Litteral displays a fastball with high spin and good ride through the zone. Works through a tall back leg and falls through release. Exceptional arm speed through a 3/4 slot with advanced feel for a CB/SL combo with depth to both pitches. At 6-foot-3 and 165 lbs, his ceiling is still not close to being reached meaning there is room to add to the frame. Velocity could see a jump in the coming months if frame is there. Long levers and feel for a FB/CB/SL mix, keep an eye out for Litteral in 2021. 




Fastball Breakdown

Velocity: To start off, lets take a look at the velocity comparison chart. Litteral is closer to the top 25% of the high school population as far as pure velo goes. To his advantage though, he can command his fastball. Tacking on velocity comes with physical maturation, time in the weight room and eating right. This part of the game is the easy part, going out and competing is the difficult part and it appears that Literal has no issues doing that so full steam ahead to reaching his ceiling. Left handed arms come at a premium to college coaches, so any velocity above the average paired with command is a bonus.

Spin Rate (SR): With a pitcher who does not exhibit overpowering velocity, spin can be his most important advantage over opposing hitters. Spin plays tricks on the eyes but most importantly has an effect on the way the baseball travels to the plate. Spin helps in the vertical and horizontal movement of the ball. With velocity, comes spin. So when you see a pitcher with high spin but not very high velo to compare, you typically know that there is some velocity being left on the table somewhere within the mechanics or the body. As said previously, Litteral would benefit immensely from adding to his frame. That is where the leftover velocity is hiding, and once he taps into it...look out. 

Bauer Units: Litteral works at a max Bauer Unit measurement of 31. This means that his useful spin on his fastball is well above what it should be for his velocity. This is another predictor for a velo jump sometime in the future. It also means that Litteral's fastball more than likely appears far faster to a hitter when they are recognizing the pitch. 

Induced Vertical Break (IVB): Typically when you see aa high spin fastball, it normally has high IVB numbers. It is difficult to find the reason for the low IVB numbers on Litteral's heater without diving even deeper into some measurements not pictured on his profile so I'll list a couple possible reasons why they don't match up. These reasons could be: velo, tilt on the pitch (how he releases the fastball and the direction of the spin), and vertical approach angle. 

Curveball Breakdown

Spin Rate (SR): Although the spin numbers on a CB are typically higher than the fastball, Litteral still shows good feel for the pitch. He has showed confidence in dropping the curveball in the zone in just about any count for induce swings and misses or ground balls. Spin alone, this pitch should display sharp movements. 

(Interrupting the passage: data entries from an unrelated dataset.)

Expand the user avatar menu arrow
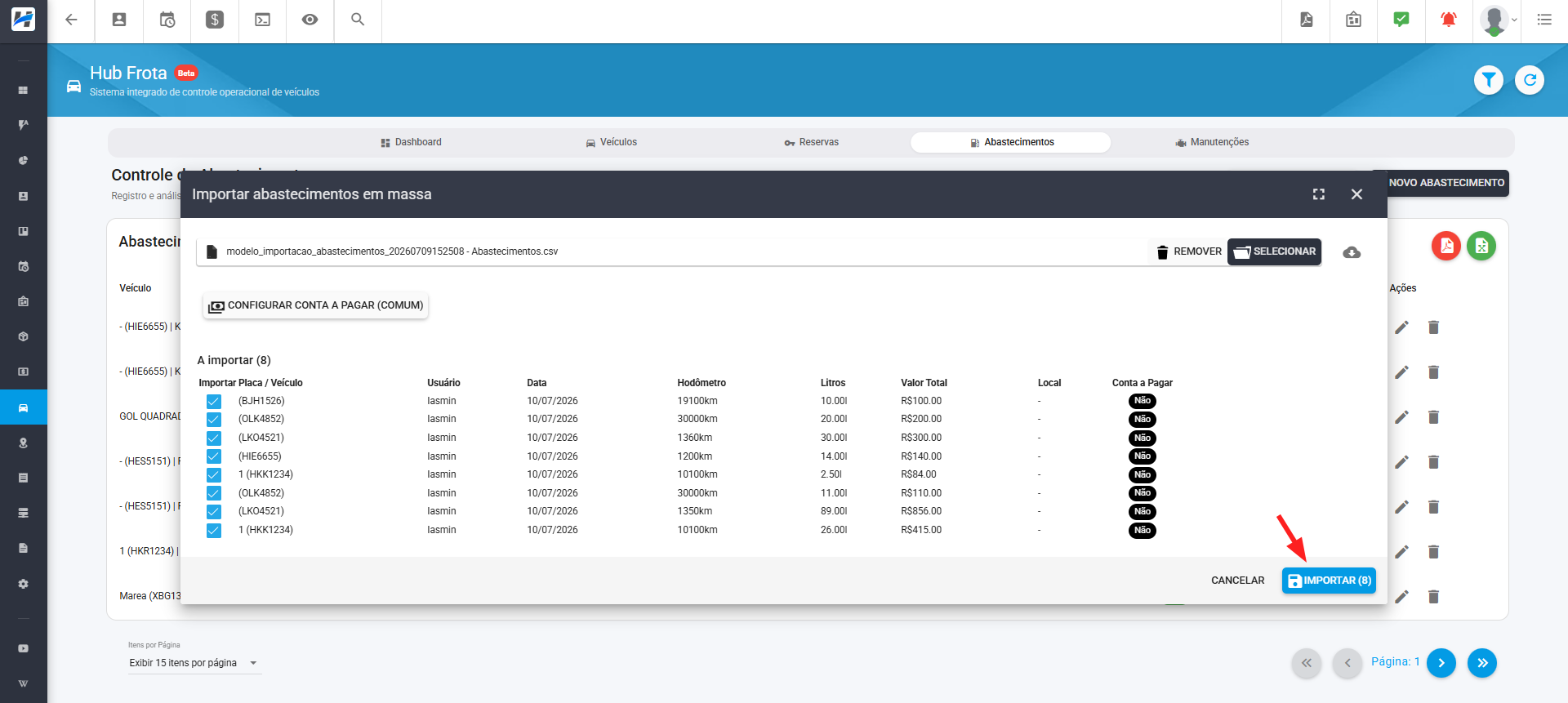(1514, 20)
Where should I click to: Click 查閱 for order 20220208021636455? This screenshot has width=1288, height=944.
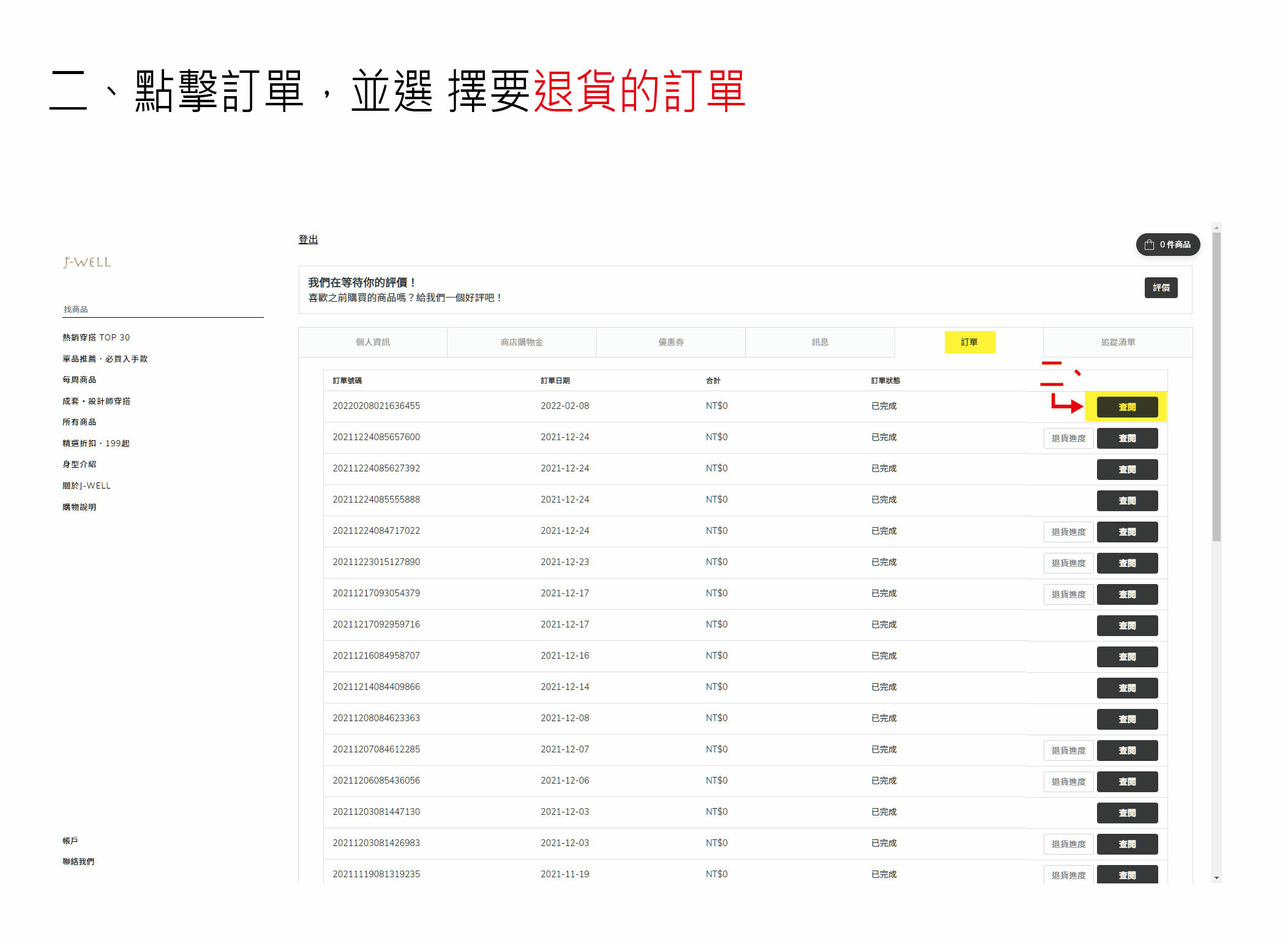click(x=1126, y=407)
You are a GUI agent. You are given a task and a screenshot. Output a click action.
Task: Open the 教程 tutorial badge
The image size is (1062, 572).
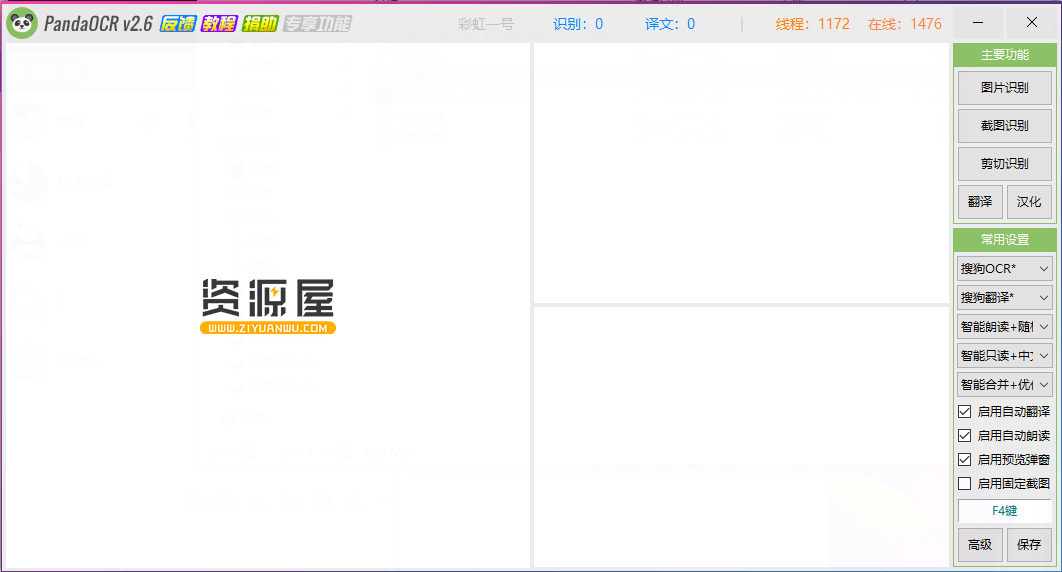[x=218, y=23]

Horizontal/Vertical Break: When we look at horizontal movement (HM) you want to think about it on a number line scale from the pitcher's view to home. At pitcher's mound, the measurement would be zero if someone threw a pitch that didn't move to either side. If a pitch moves to the left, it is a negative number and if a pitch moves to the right it would be a positive number. Litteral's curveball could use a little tick of refinement as his IVB and horizontal movement profile is that of a below average curveball. This is an easy fix, sometimes it is just reps that are needed, but other times it can be as simple as finding a new grip that suits his arm slot. Not everyone needs to throw a 12-6 curveball and most times guys find more success in a pitch grip that they did not think would fit their slot. Remember though, at the end of the day command wins and if you're in the zone you will find your way into a lot of outs.